Councilmembers Derek Green and Bobby Henon issued statements on the state's decision to hand permits to two Berks County applicants, Prime Wellness of PA and Franklin Labs, instead of any from Philadelphia or elsewhere in the medical marijuana program's eight-county Southeast Region.
"We hope that the state will show more consideration to Philadelphia during the next round of decisions regarding these licenses," Green said. "Considering that medical marijuana is projected to be a multi-billion dollar industry in Pennsylvania, Philadelphia should not have been left out of this initial opportunity to develop jobs and grow local and diverse companies."
Two applicants in each of the program's six regions were awarded permits on Tuesday. Of the 177 applications submitted by medical marijuana growers and processors, 31 came from the Southeast Region. The state's initial plans call for a total of 25 growers, but there was no immediate timetable to award the next 13 marijuana grower-processor permits.
By the end June, the Department of Health will announce the initial 27 winners of the 50 total pot dispensary permits. Each permit holder will be authorized to operate three dispensaries. In the Southeast Region, 114 dispensary applications were submitted for review.
Councilman Green led the charge to ease zoning restrictions for such dispensaries in Philadelphia, where the abundance of schools, daycare centers and recreational facilities was in conflict with a state law prohibiting dispensaries within 1,000 feet of any of these locations. Legislation introduced by Green last fall cut that restriction down to 500 feet in Philadelphia in order to ensure that patients have adequate access to fill their prescriptions.
Green said the state's choice not to provide Philadelphia a pot grower-processor license was a missed opportunity.
"When you look at the Commonwealth, Philadelphia is the largest city," Green told PhillyVoice. "We have the highest number of individuals who suffer from the 17 ailments covered under the medical marijuana program. From an economic standpoint, this would also give us the chance to address poverty in the city."
The state indicated in December it plans to start with three medical marijuana dispensary permits in Philadelphia. Green said it was unclear how the city would fare when the anticipated announcement is made, but remained hopeful about both dispensary and grower permits, which he said have more to offer the city.
"It's a different type of entrepreneurship opportunity," Green said. "When you're manufacturing product, you're going to have a lot more employees. This industry is so new to Pennsylvania. We're learning. There will be significant research opportunities.
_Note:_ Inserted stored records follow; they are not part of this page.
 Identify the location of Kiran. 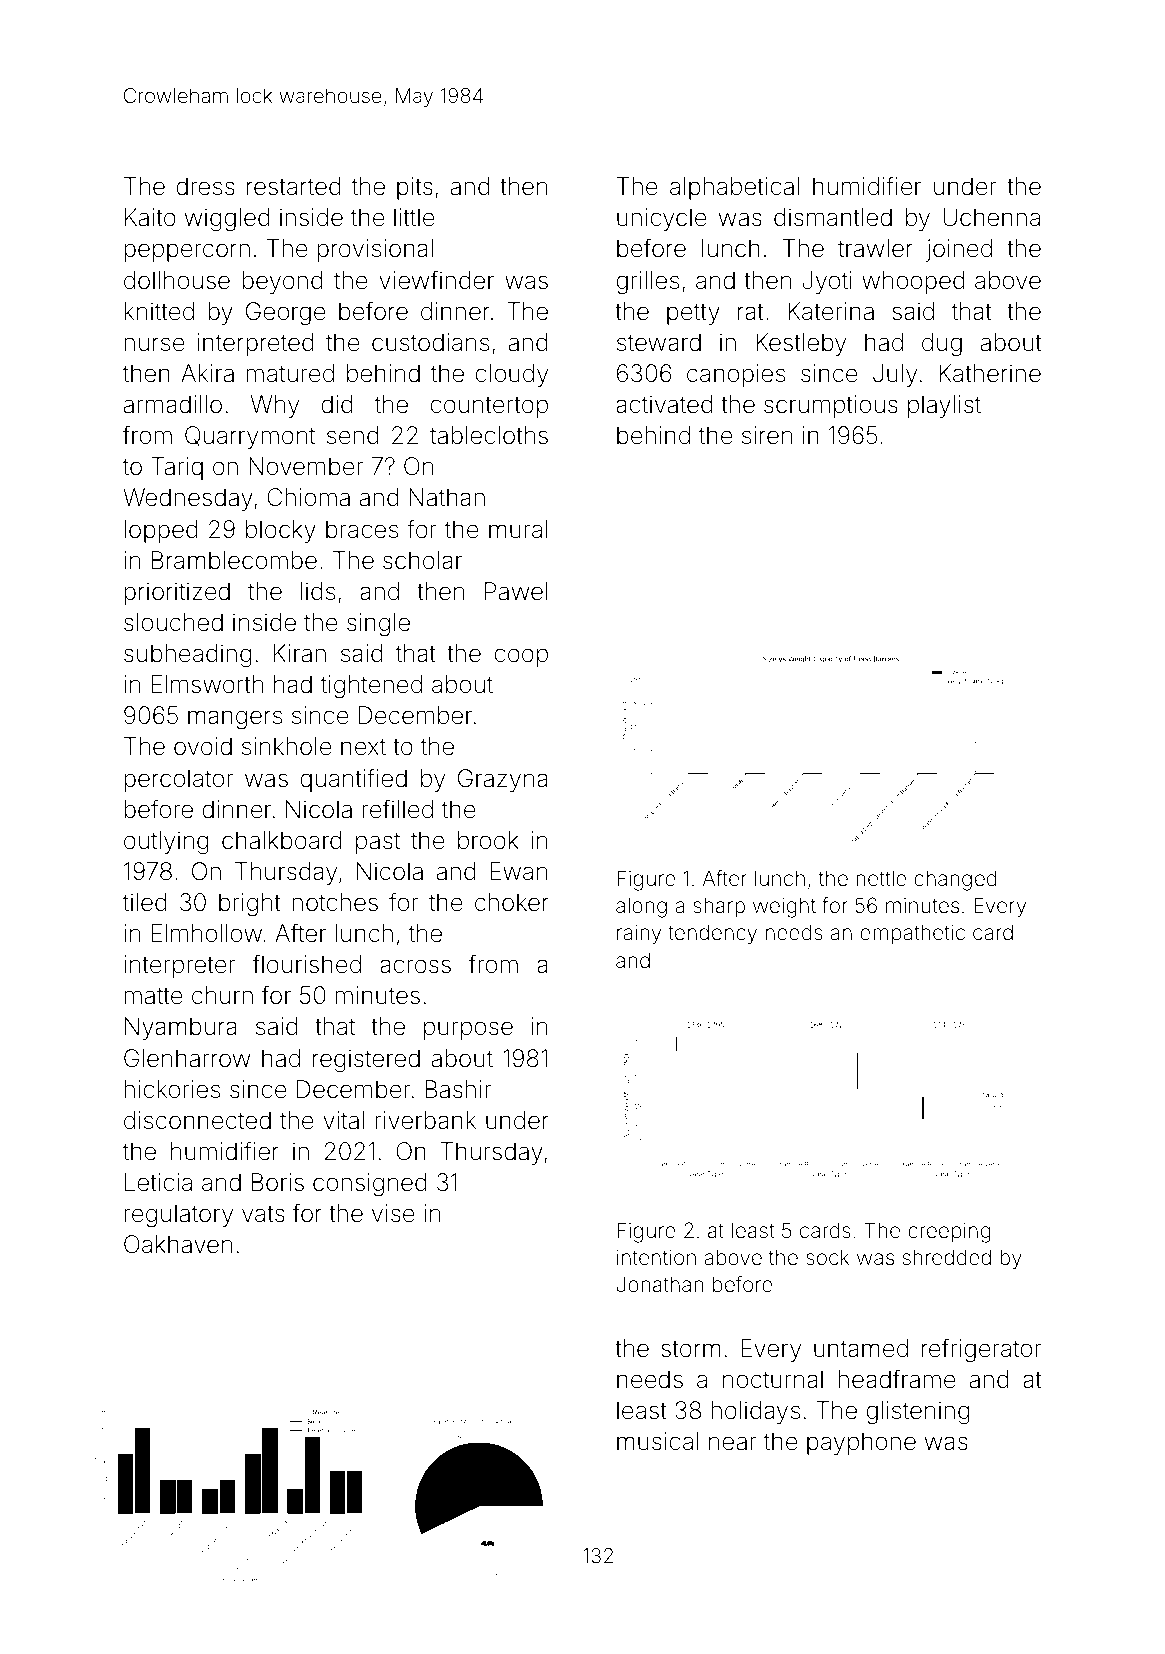
(300, 653).
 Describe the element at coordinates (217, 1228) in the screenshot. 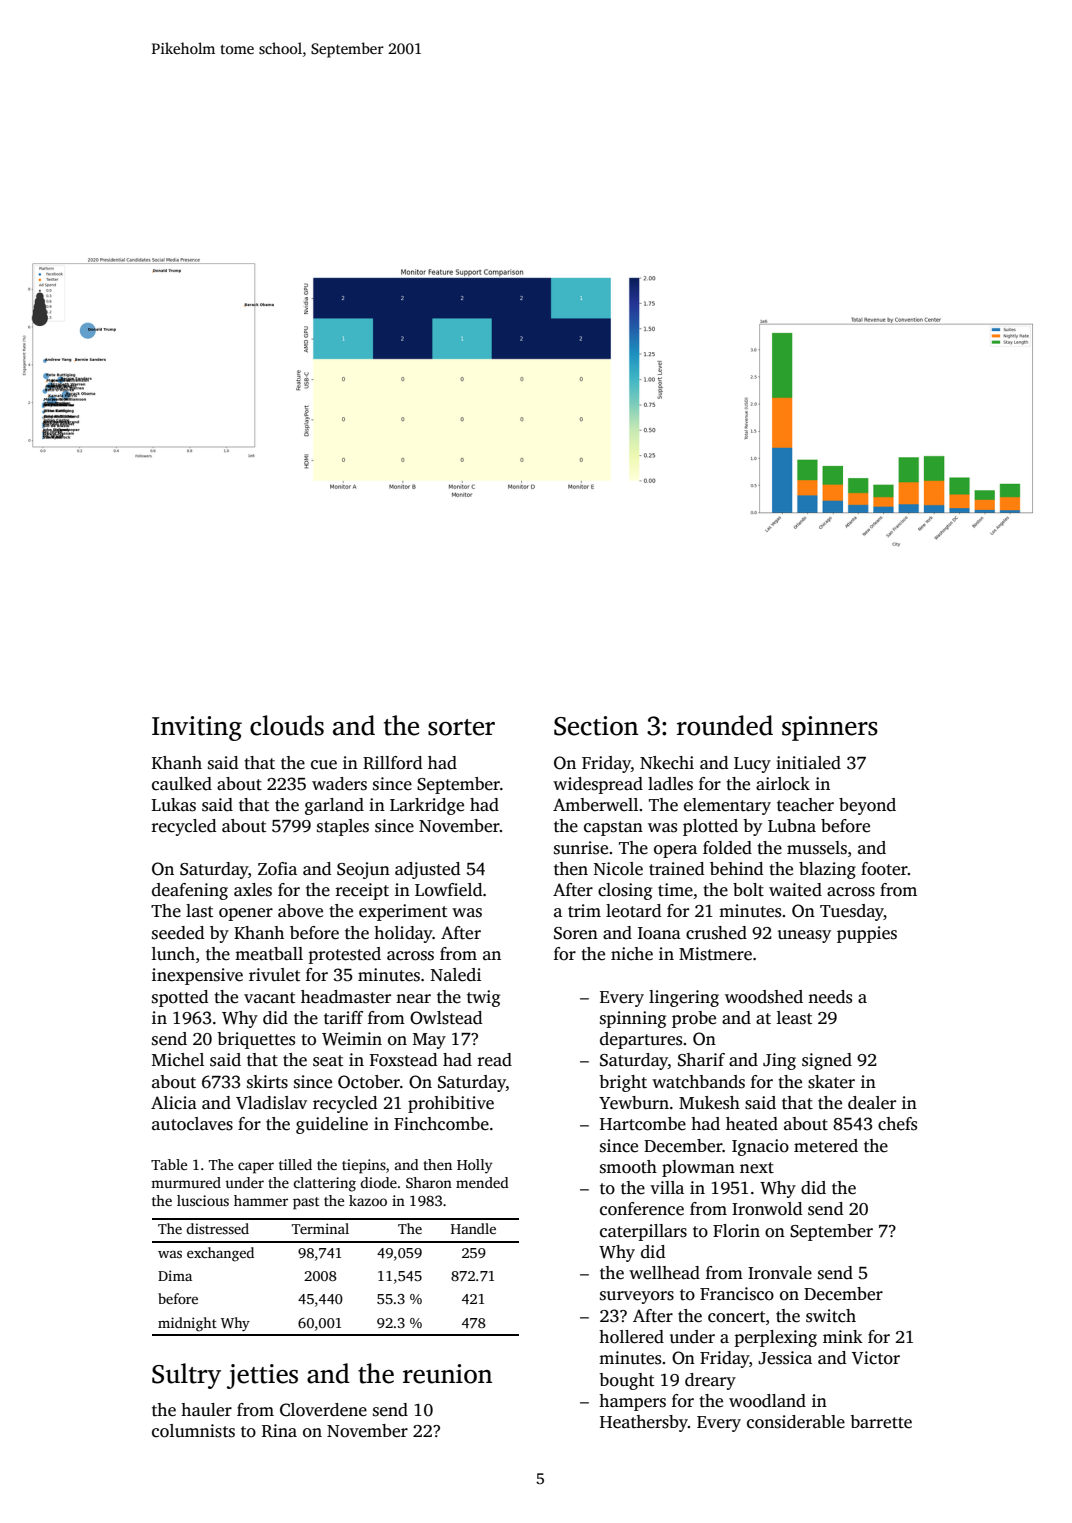

I see `distressed` at that location.
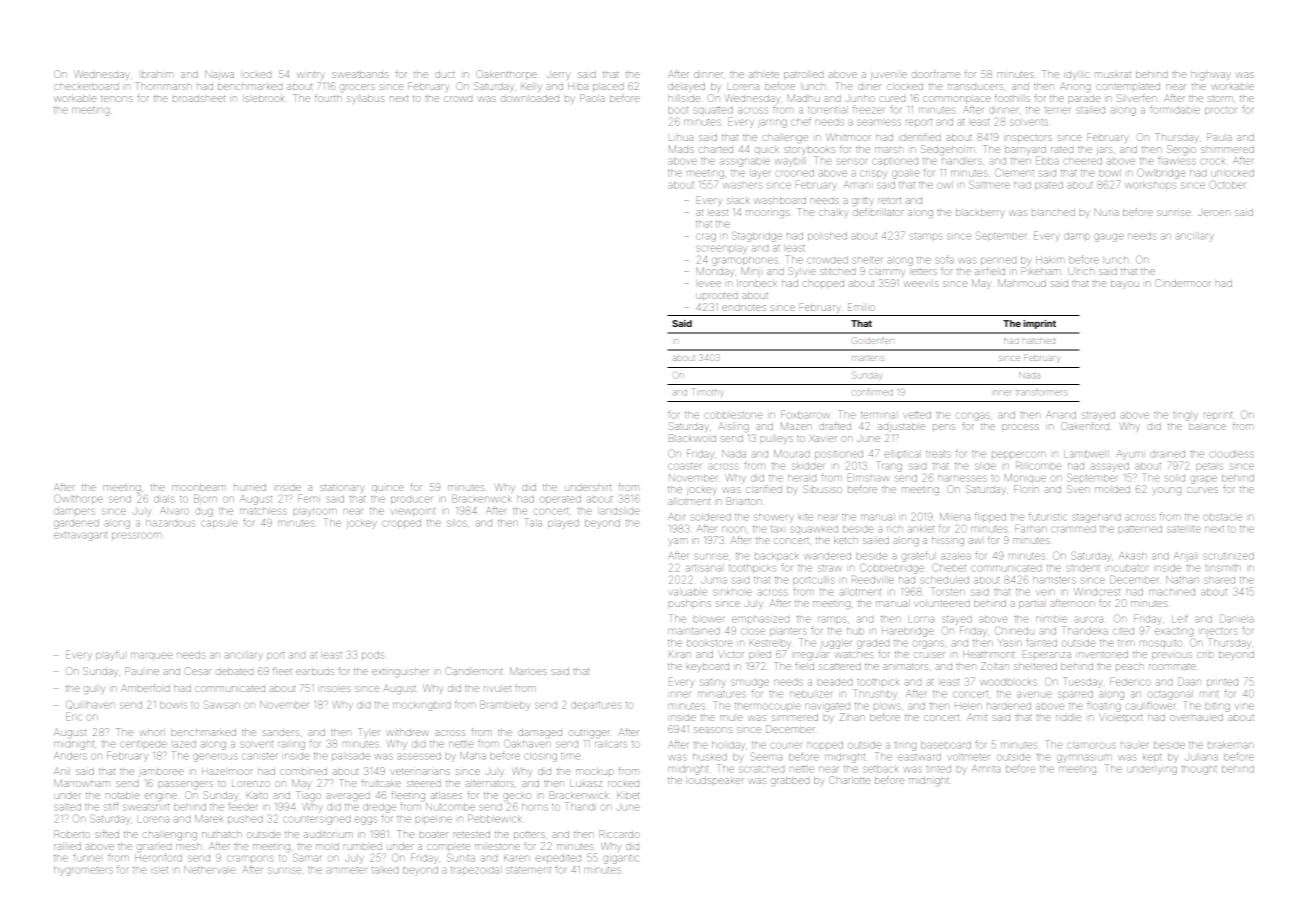 The image size is (1308, 924). Describe the element at coordinates (83, 871) in the page. I see `hygrometers` at that location.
Considering Philadelphia and Pennsylvania's long history in eds and meds, we can advance knowledge about marijuana.
The state's medical marijuana program still remains on track to start serving patients by 2018, said John C. Collins, director of Pennsylvania's Office of Medical Marijuana.
Green is optimistic that the program, once implemented, will have an immediate impact on public health.
"I think for both the city and the Commonwealth, when you look at the significant issues we see with opioid abuse and prescribing opioids for pain, when you look at possible reductions in federal funding for addiction treatment, having medical marijuana will provide another health benefit for our residents."